OptiPowder Ni718

Ni718 is a nickel-chromium-molybdenum-niobium precipitation-hardened superalloy known for its excellent machinability before heat treatment and outstanding strength after heat treatment. Ni718 offers sustained high-temperature strength, stress rupture strength, cryogenic stability, and oxidation resistance, making it an ideal choice for advanced manufacturing in demanding environments.

Continuum Powders is proud to offer OptiPowder Ni718, produced using our proprietary M2P Gas Atomization System— a plasma-based process that transforms reclaimed metal revert streams into high-quality spherical powder in a single step. This environmentally responsible process, powered by green energy, significantly reduces the carbon footprint of our powder production, while ensuring consistent quality and excellent flowability.

OptiPowder Ni718 is engineered for advanced manufacturing and is particularly suited for applications requiring high-temperature resistance, with the ability to withstand temperatures up to 1200°C (2200°F). This makes it ideal for components used in aerospace, power generation, and automotive industries. Its high strength, fatigue resistance, and creep resistance make it perfect for stress-critical components in demanding environments.

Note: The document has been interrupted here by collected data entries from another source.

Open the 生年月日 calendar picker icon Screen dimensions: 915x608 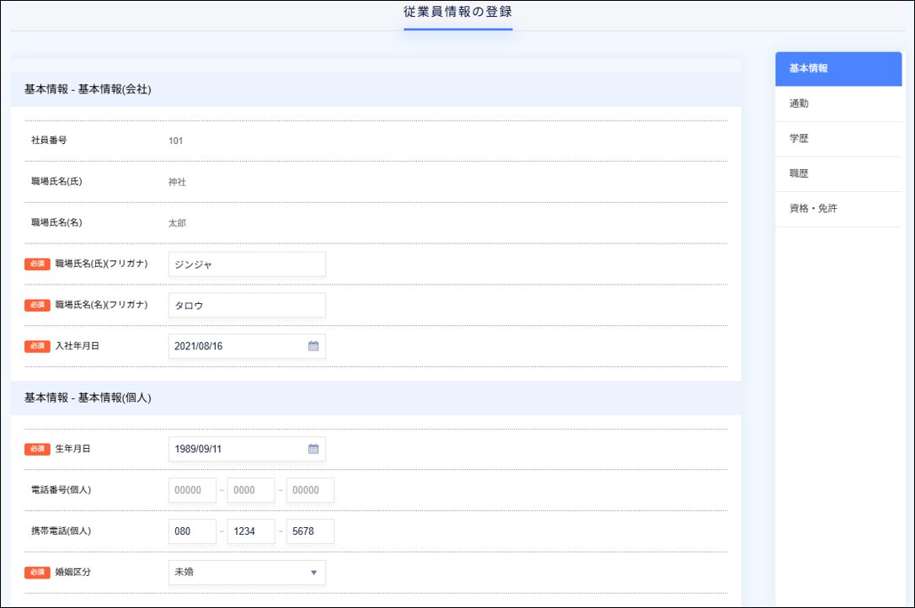pos(313,449)
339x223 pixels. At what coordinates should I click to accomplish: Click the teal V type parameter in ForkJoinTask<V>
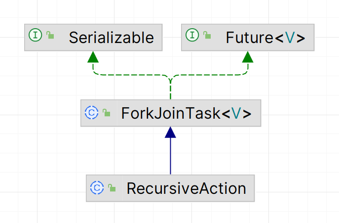pos(236,114)
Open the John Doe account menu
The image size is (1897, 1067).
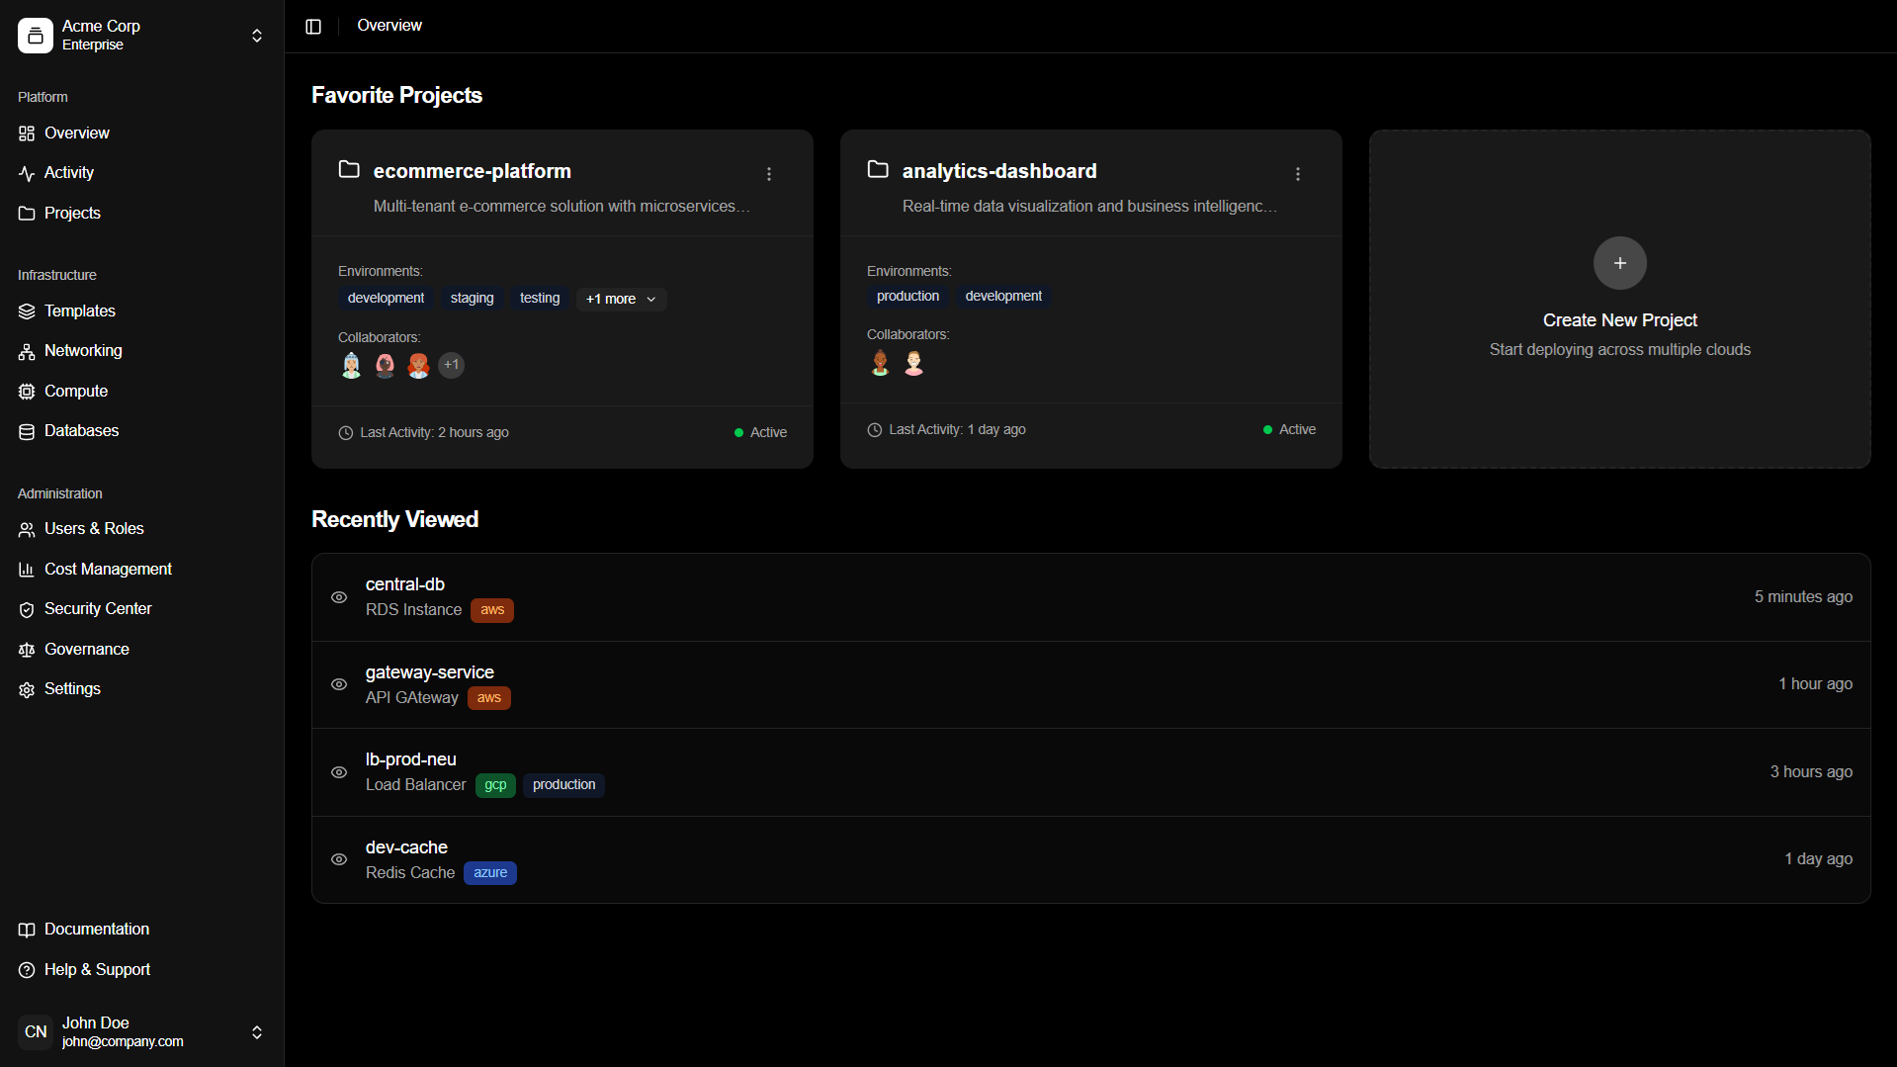256,1032

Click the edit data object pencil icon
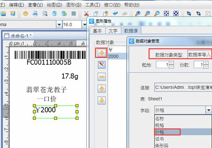coord(102,65)
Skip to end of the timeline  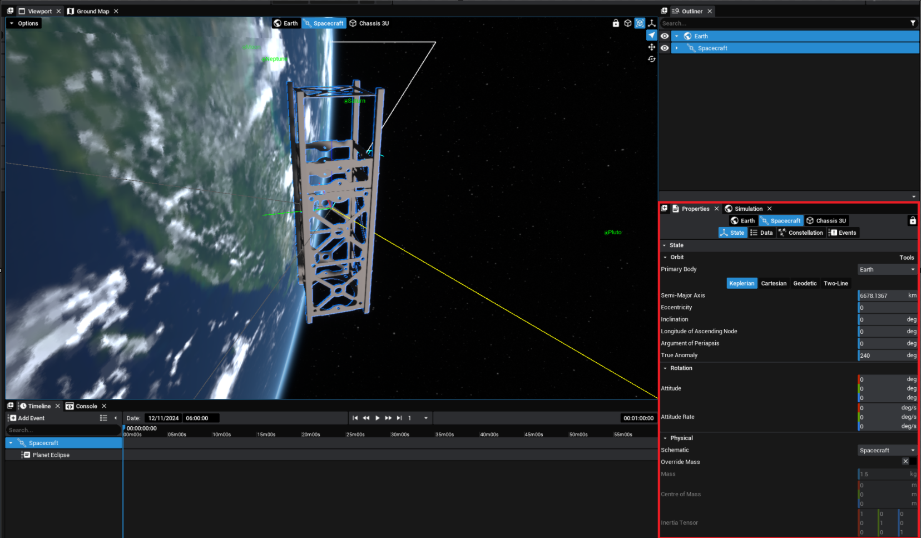(x=399, y=418)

In the aerospace sector, Ni718 is used for turbine blades, rocket motors, and combustion chambers, providing the strength and oxidation resistance needed to endure extreme conditions. In the oil and gas sector, Ni718 is used for components exposed to corrosive environments, ensuring long-term durability. For industrial gas turbines, Ni718 maintains both reliability and efficiency, preserving mechanical integrity and performance under extreme operating temperatures. Additionally, Ni718 is widely utilized in fuel cell technologies, including Solid Oxide Fuel Cells (SOFCs), due to its stability in both high and low temperature environments.

OptiPowder Ni718 supports various AM processes, including:

• Laser Powder Bed Fusion (LPBF): Ideal for producing complex parts with high accuracy and mechanical properties.
• Electron Beam Melting (EBM): Suitable for creating large, complex parts with excellent mechanical properties.
• Binder Jetting: A cost-effective AM process for producing larger parts with lower density and porosity.